__Task to carry out__
In the data, rewrite the stretch from the line containing "Click the 5,280円お得 savings notice box" through the line containing "point(871,214)", replacing "Viewport" with "Canvas" and leaving everything else unchanged.

Data excerpted from a collection
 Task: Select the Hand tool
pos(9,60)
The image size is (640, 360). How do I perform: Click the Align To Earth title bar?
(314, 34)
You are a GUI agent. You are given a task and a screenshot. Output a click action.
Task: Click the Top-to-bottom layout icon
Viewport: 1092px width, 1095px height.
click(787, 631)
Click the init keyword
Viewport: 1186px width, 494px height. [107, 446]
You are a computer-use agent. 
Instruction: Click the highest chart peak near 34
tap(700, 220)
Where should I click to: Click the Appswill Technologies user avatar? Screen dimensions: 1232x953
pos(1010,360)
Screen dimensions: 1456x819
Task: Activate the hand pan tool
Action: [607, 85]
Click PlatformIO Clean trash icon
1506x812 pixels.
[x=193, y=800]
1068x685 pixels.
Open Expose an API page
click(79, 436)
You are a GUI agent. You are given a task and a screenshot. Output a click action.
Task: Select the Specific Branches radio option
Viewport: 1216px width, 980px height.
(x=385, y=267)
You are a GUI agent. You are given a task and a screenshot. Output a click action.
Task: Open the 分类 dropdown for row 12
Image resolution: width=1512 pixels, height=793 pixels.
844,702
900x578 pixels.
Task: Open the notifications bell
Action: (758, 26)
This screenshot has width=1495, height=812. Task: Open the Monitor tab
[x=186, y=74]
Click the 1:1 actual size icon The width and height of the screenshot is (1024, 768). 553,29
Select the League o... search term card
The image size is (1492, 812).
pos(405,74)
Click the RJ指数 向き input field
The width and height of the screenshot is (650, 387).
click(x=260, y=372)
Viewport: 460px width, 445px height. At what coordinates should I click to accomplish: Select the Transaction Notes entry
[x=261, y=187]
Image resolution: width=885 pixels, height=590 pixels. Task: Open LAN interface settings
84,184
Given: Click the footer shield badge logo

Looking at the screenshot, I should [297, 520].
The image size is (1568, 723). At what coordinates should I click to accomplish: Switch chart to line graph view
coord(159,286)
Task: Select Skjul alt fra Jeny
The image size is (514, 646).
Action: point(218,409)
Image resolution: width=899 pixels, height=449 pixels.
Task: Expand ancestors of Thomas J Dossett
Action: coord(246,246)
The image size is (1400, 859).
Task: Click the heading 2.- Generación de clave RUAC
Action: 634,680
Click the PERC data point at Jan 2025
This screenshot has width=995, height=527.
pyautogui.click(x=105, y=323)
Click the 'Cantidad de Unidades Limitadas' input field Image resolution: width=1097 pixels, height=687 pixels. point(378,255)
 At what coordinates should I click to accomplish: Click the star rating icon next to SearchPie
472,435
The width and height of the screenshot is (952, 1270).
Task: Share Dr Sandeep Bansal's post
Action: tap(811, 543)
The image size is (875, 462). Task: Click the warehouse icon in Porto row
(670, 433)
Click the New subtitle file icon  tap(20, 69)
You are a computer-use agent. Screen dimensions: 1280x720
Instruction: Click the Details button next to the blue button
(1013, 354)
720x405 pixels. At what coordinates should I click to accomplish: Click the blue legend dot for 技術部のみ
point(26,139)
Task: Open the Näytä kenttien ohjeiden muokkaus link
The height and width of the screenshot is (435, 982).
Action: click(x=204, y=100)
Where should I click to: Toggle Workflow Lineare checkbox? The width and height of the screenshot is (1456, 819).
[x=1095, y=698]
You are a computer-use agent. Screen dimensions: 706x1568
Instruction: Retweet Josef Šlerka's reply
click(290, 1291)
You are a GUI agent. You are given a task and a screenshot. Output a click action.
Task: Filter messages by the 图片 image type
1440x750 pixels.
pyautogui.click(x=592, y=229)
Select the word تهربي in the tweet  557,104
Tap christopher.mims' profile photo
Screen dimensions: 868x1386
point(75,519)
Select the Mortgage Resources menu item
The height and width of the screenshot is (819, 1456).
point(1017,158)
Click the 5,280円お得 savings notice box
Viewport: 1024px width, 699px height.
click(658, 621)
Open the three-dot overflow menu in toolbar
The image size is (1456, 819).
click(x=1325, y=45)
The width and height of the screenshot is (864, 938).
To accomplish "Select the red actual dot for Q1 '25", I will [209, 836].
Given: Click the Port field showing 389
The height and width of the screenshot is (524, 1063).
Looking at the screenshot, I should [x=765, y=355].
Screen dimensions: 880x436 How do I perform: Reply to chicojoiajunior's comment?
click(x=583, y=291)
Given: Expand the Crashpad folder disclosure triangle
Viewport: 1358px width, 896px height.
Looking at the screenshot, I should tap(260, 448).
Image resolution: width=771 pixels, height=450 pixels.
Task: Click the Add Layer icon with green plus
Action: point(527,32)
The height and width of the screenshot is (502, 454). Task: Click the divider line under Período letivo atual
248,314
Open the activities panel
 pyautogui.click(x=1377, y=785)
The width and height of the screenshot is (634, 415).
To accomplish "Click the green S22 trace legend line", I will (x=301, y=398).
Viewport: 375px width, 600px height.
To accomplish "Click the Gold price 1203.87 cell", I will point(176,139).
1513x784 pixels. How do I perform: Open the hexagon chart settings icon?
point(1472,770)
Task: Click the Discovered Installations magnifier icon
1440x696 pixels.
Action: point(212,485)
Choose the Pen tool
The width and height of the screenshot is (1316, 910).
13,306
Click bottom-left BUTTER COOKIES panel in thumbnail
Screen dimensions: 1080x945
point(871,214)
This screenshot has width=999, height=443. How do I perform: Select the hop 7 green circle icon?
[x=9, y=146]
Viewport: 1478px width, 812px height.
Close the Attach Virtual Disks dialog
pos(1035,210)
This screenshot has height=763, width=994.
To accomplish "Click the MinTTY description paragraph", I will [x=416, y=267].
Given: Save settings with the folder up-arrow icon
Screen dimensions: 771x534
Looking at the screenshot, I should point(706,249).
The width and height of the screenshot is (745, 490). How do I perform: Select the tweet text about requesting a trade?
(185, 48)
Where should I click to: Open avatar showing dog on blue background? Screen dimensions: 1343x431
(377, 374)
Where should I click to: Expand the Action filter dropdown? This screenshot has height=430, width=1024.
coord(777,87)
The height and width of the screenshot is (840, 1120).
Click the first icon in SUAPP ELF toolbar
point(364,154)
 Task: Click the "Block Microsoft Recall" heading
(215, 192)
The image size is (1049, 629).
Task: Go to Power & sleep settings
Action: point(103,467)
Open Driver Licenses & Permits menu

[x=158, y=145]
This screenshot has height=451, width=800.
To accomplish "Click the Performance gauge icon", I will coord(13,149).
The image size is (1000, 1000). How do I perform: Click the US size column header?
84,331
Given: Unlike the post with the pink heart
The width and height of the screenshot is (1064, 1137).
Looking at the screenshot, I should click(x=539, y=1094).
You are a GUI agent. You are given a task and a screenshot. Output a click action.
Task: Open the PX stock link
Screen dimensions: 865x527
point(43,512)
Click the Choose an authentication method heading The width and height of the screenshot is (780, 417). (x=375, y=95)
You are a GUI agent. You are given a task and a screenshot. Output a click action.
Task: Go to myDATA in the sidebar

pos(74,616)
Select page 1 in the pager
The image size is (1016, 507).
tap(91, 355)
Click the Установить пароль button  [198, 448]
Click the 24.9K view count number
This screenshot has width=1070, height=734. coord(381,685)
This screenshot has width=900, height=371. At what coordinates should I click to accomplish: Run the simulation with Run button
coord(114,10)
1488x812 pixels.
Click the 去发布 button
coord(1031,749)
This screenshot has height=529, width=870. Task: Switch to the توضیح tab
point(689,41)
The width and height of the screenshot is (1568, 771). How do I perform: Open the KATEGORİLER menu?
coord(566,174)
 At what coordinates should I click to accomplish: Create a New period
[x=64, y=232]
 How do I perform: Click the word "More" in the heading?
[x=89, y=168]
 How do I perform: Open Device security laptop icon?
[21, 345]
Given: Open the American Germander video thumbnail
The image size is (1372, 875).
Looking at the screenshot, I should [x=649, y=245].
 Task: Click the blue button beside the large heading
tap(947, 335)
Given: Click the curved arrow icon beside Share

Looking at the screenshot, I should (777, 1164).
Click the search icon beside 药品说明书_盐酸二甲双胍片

__Task response__
Click the 5,280円お得 savings notice box
Canvas: 1024px width, 699px height.
click(658, 621)
Open the three-dot overflow menu in toolbar
The image size is (1456, 819).
click(x=1325, y=45)
The width and height of the screenshot is (864, 938).
To accomplish "Select the red actual dot for Q1 '25", I will [209, 836].
Given: Click the Port field showing 389
The height and width of the screenshot is (524, 1063).
Looking at the screenshot, I should [x=765, y=355].
Screen dimensions: 880x436 How do I perform: Reply to chicojoiajunior's comment?
click(x=583, y=291)
Given: Expand the Crashpad folder disclosure triangle
Canvas: 1358px width, 896px height.
Looking at the screenshot, I should tap(260, 448).
Image resolution: width=771 pixels, height=450 pixels.
Task: Click the Add Layer icon with green plus
Action: point(527,32)
The height and width of the screenshot is (502, 454). Task: Click the divider line under Período letivo atual
248,314
Open the activities panel
 pyautogui.click(x=1377, y=785)
The width and height of the screenshot is (634, 415).
To accomplish "Click the green S22 trace legend line", I will (x=301, y=398).
Canvas: 375px width, 600px height.
To accomplish "Click the Gold price 1203.87 cell", I will point(176,139).
1513x784 pixels. How do I perform: Open the hexagon chart settings icon?
point(1472,770)
Task: Click the Discovered Installations magnifier icon
1440x696 pixels.
Action: point(212,485)
Choose the Pen tool
The width and height of the screenshot is (1316, 910).
13,306
Click bottom-left BUTTER COOKIES panel in thumbnail
Screen dimensions: 1080x945
point(871,214)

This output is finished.